▶ SELECTED PASSAGE
Urinetown the Musical
Urinetown dates from 2001 and premiered in London in 2014. It was always a sharp political satire about climate change, drought and the bleak future. It’s also about power, draconian control of the population and absurdly unreasonable laws – all of which rings horribly true in 2023 when the pandemic is such a recent memory. Also in the mix is the greed of, and exploitation by, big business and its tendency to corruption. And it manages to deliver all that while also sending up the whole concept of musical theatre. Quite a piece – and it’s in excellent hands with Festival players and their director, Justin Murray.
In a cast with very few weak links, Holly Dawson is outstanding as Penelope Pennywise the fierce woman who controls the public facility which locals are forced to use now that it is illegal to have a WC in a private home or to pee behind a bush. She terrorises the poor folk who don’t quite have enough money, glares, invades body space and sings with real aggression. Later she softens, sings sweetly and, as before, communicates whole narratives with her eyes. She’s a talented performer.

▶ WHAT THIS EXERCISE ASKS
**1)** Say whether each statement below agrees with the Urinetown review, answering yes or no and quoting the deciding words of the review.
(a) Urinetown premiered in London in 2014.
(b) Holly Dawson directs the Festival players' production.
(c) Penelope Pennywise controls the public facility that locals must use.
**2)** In the Urinetown review, change "satire" to "comedy" and write out the passage starting at "Urinetown the Musical" and ending at "director, Justin Murray.".
**3)** Answer these questions from the Urinetown review.
(a) What year does Urinetown date from?
(b) Who directs the Festival players?
(c) Which character does Holly Dawson play?

▶ MATERIAL SHOWN

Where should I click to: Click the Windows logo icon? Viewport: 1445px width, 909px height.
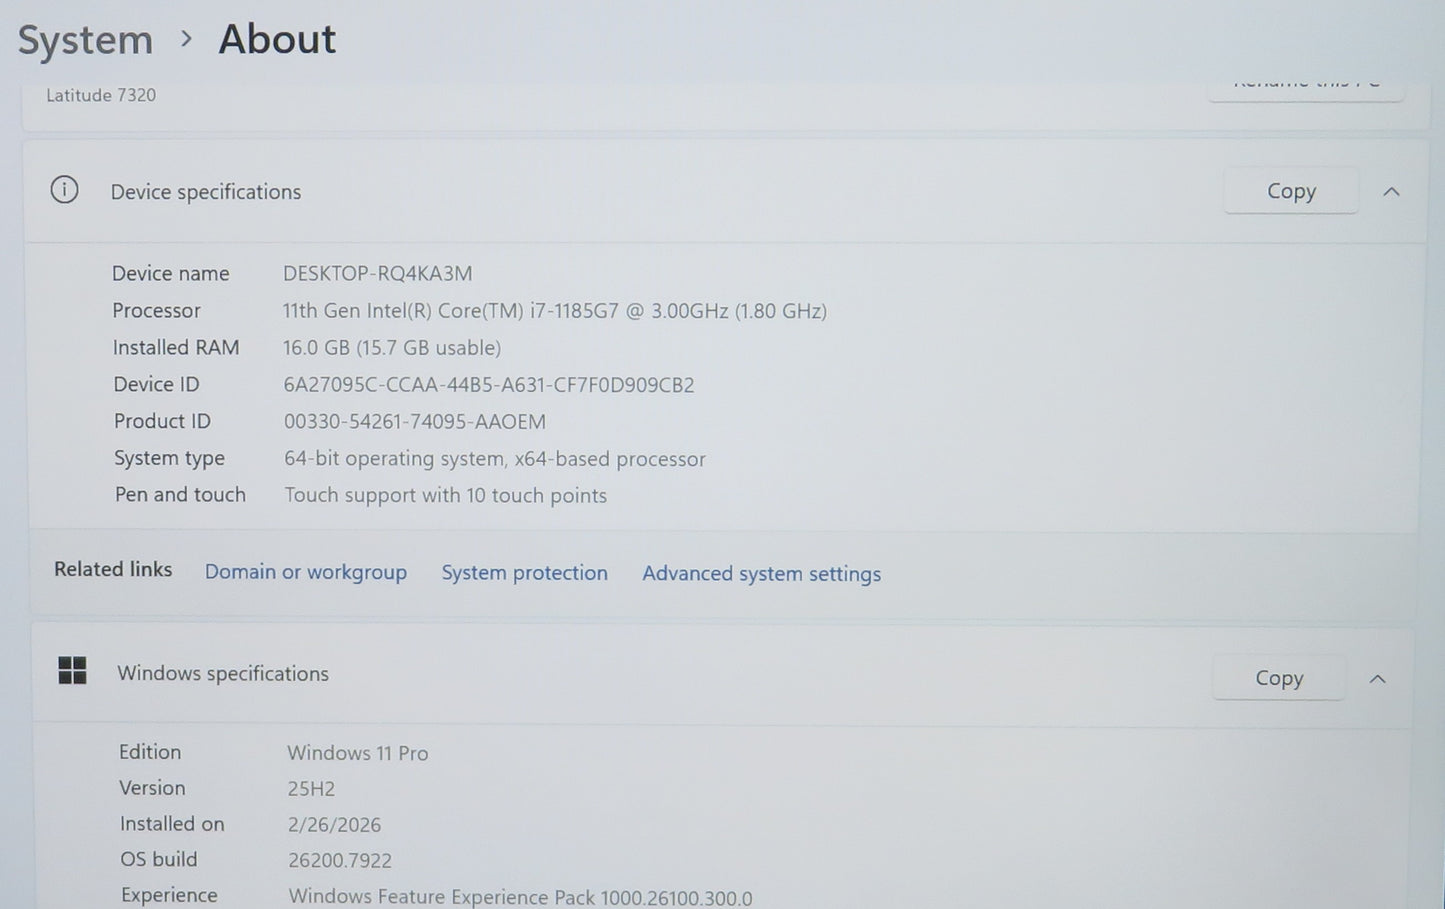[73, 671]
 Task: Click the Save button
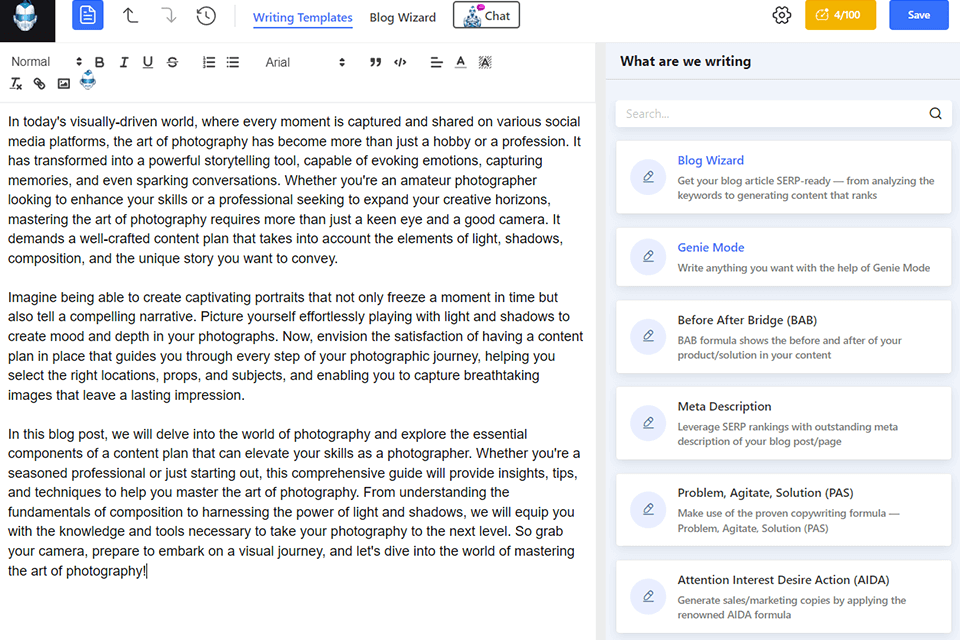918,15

...

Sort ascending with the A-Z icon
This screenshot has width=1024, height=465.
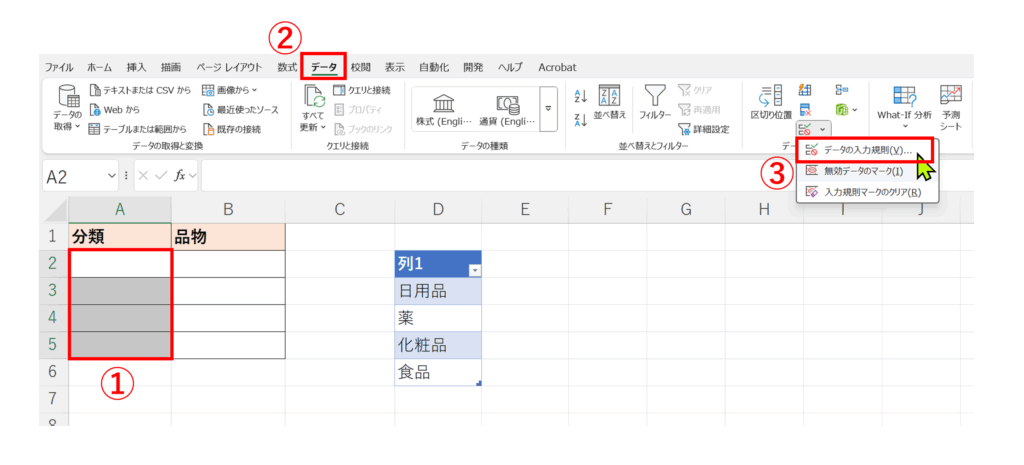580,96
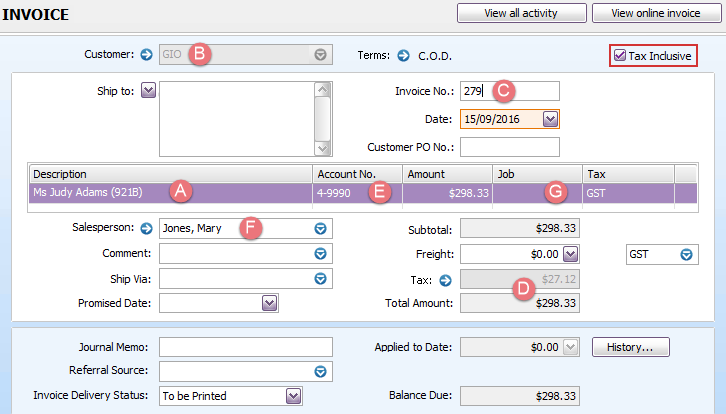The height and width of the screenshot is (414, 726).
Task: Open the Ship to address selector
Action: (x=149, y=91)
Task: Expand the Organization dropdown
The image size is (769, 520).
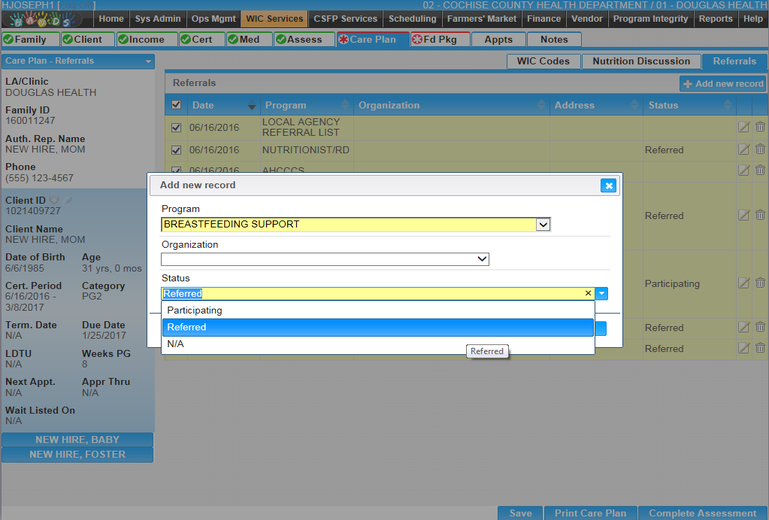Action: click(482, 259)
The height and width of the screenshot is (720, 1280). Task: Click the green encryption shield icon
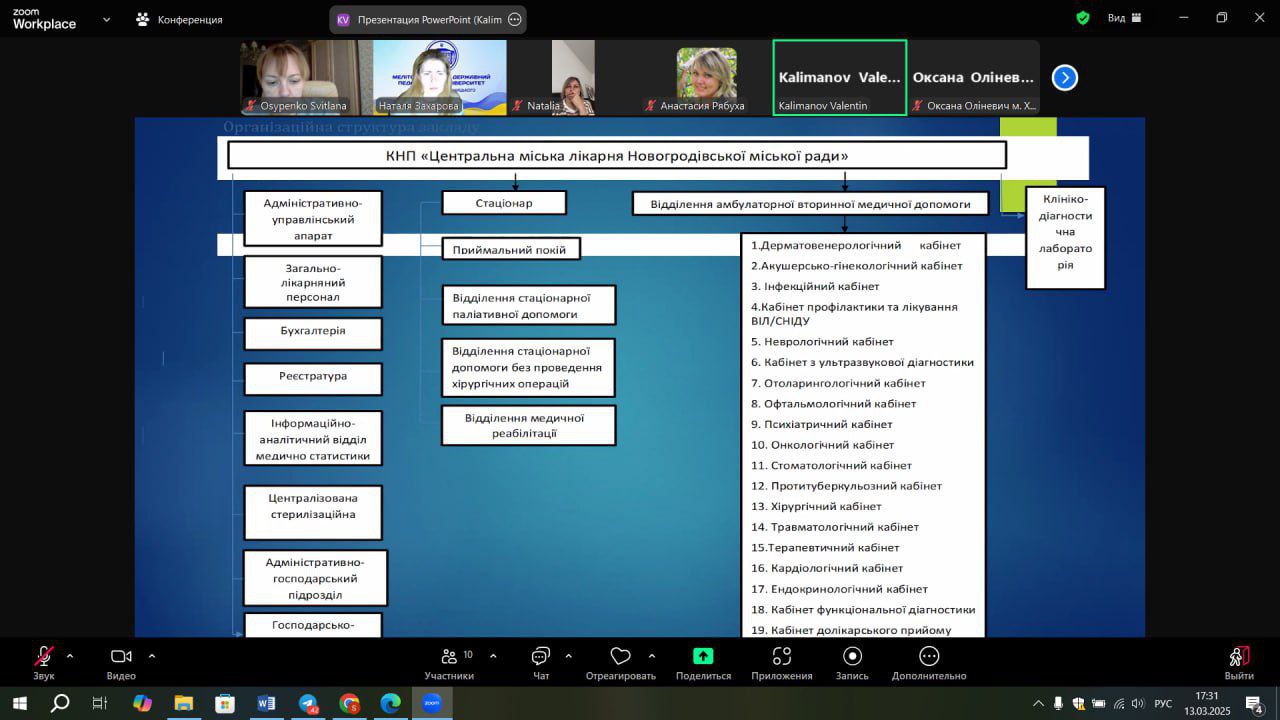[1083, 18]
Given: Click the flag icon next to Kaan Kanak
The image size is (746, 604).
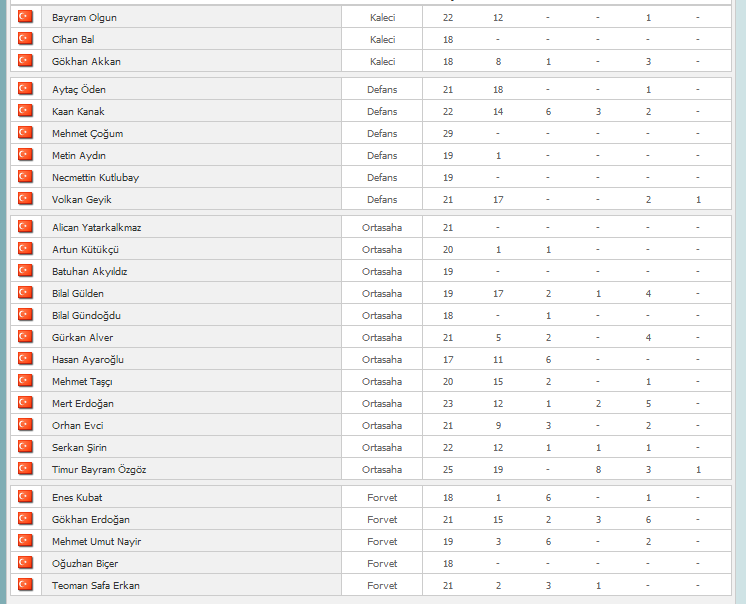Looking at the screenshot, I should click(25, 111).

---

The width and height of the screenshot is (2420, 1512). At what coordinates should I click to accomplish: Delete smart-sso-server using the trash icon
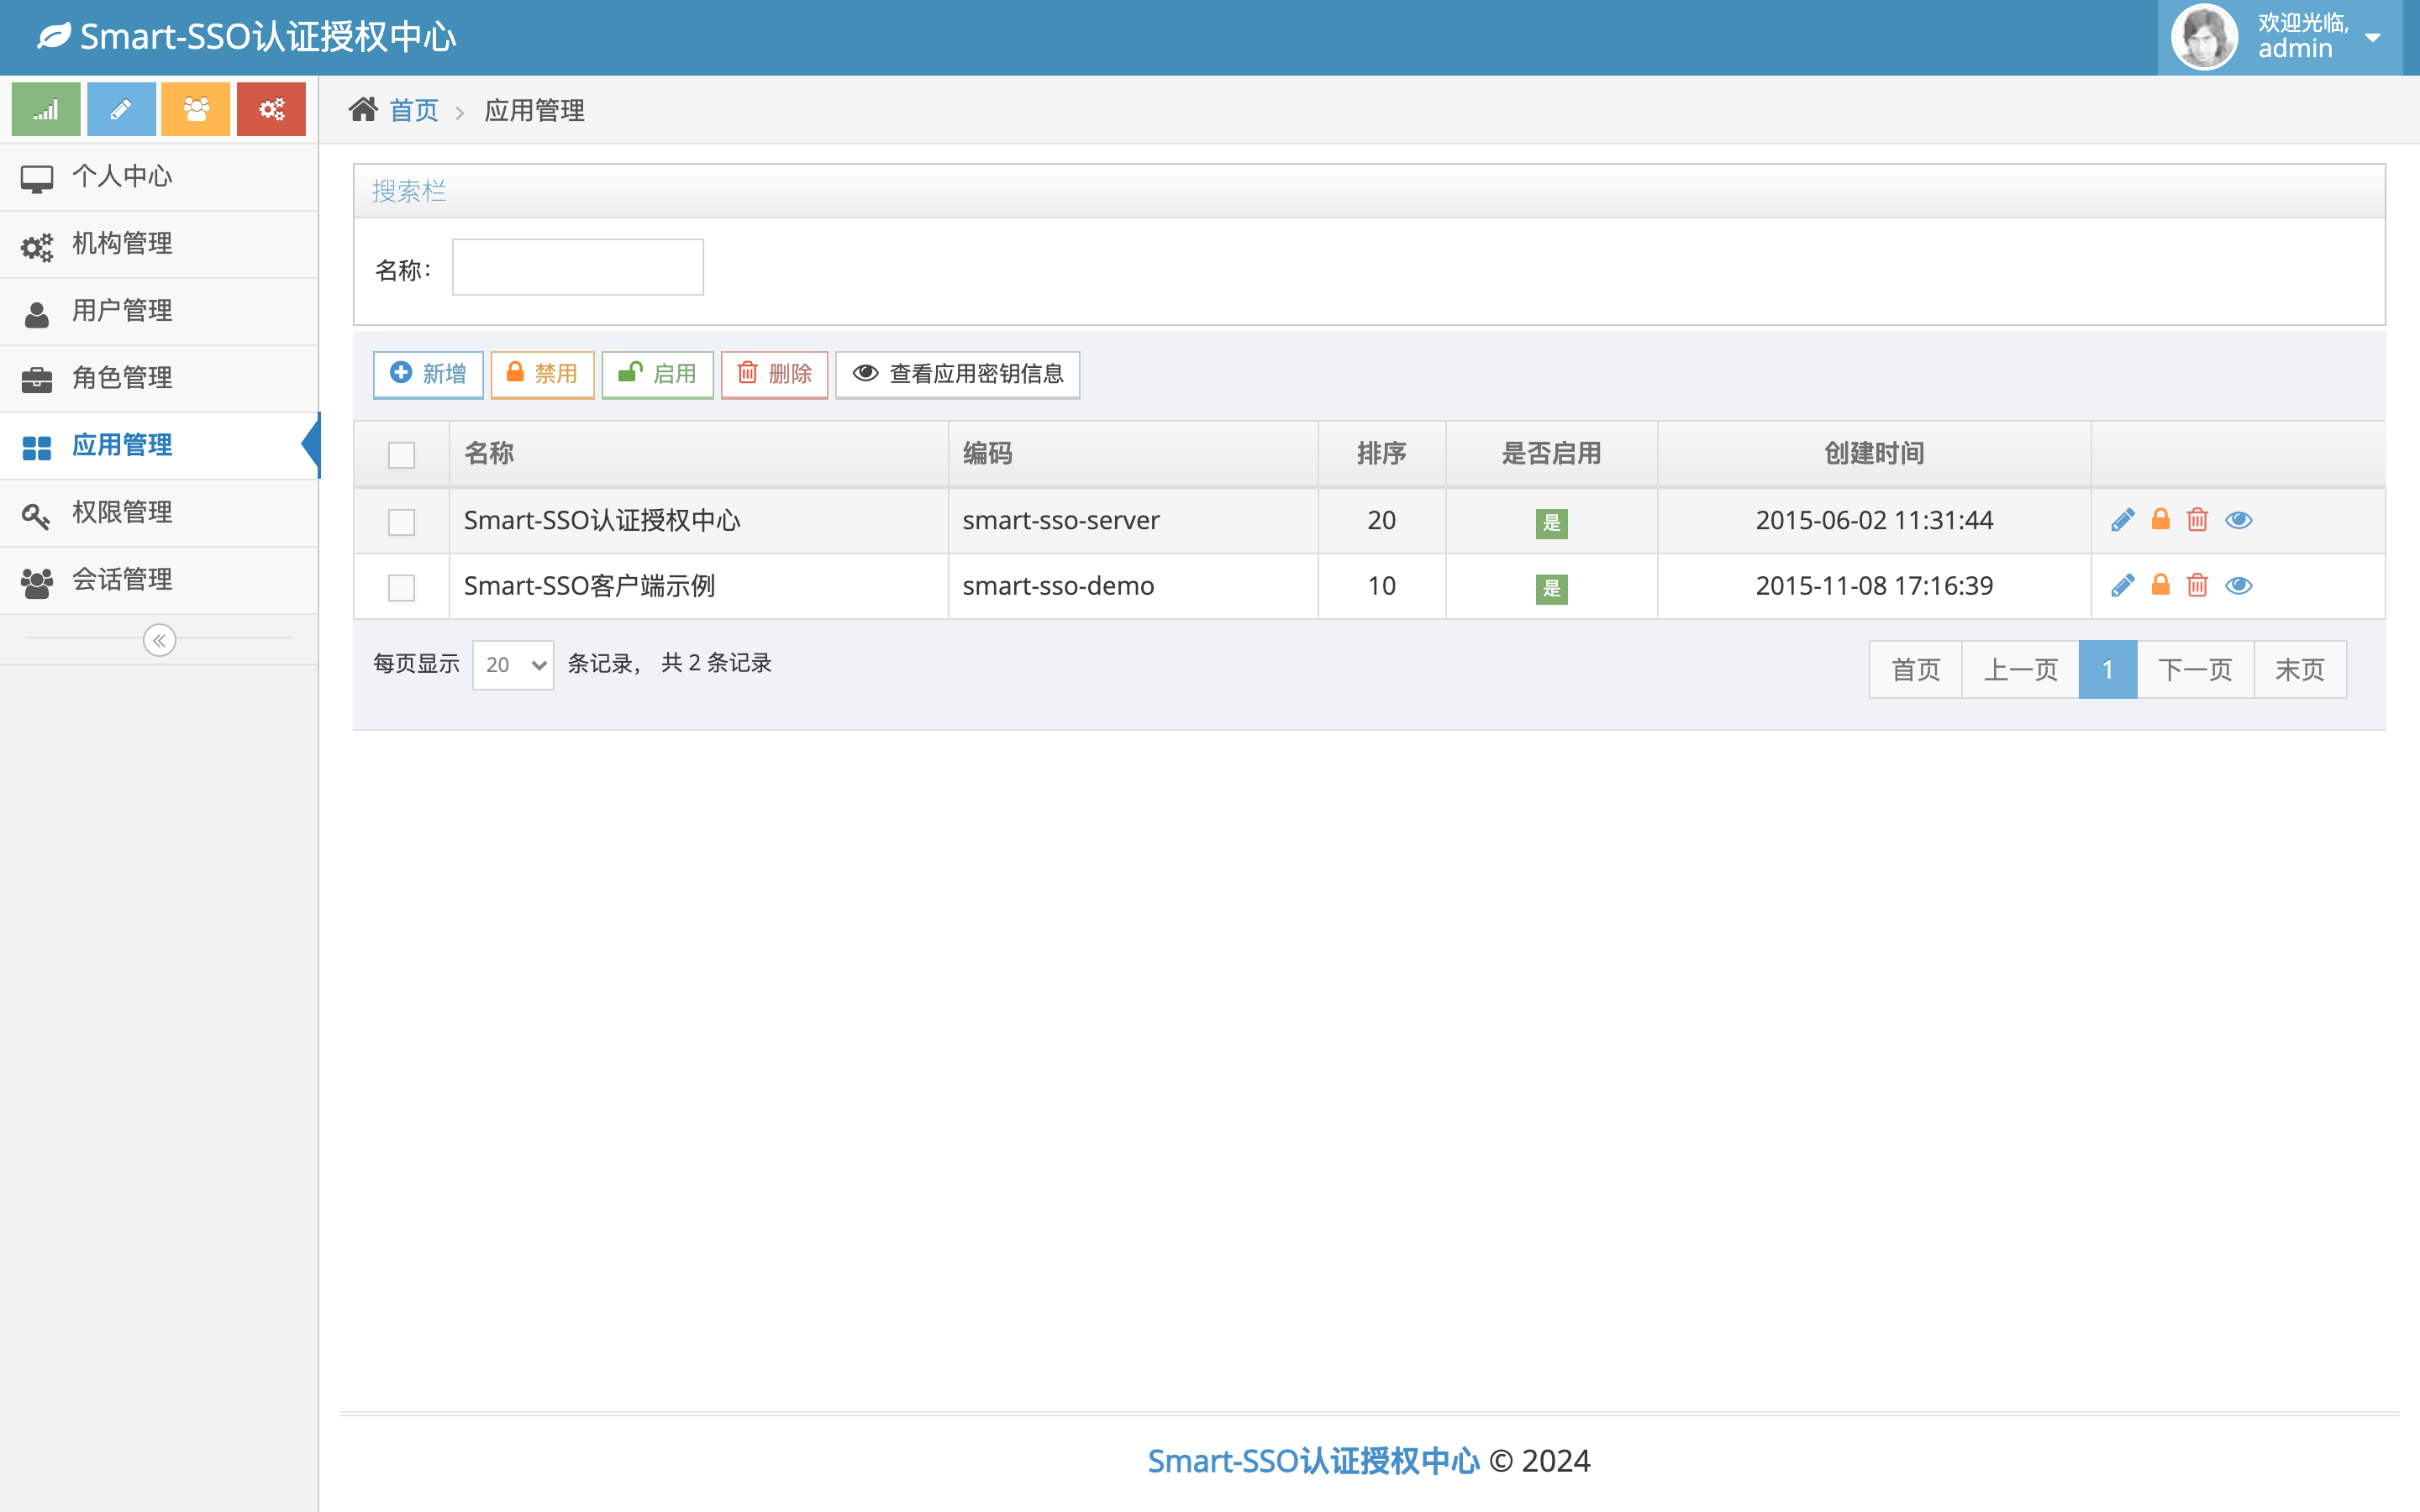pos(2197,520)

▶ ANSWERS GIVEN
**1)**
(a) Yes: "premiered in London in 2014"
(b) No: "their director, Justin Murray"
(c) Yes: "the fierce woman who controls the public facility"

**2)**
Urinetown the Musical
Urinetown dates from 2001 and premiered in London in 2014. It was always a sharp political comedy about climate change, drought and the bleak future. It’s also about power, draconian control of the population and absurdly unreasonable laws – all of which rings horribly true in 2023 when the pandemic is such a recent memory. Also in the mix is the greed of, and exploitation by, big business and its tendency to corruption. And it manages to deliver all that while also sending up the whole concept of musical theatre. Quite a piece – and it’s in excellent hands with Festival players and their director, Justin Murray.

**3)**
(a) 2001
(b) Justin Murray
(c) Penelope Pennywise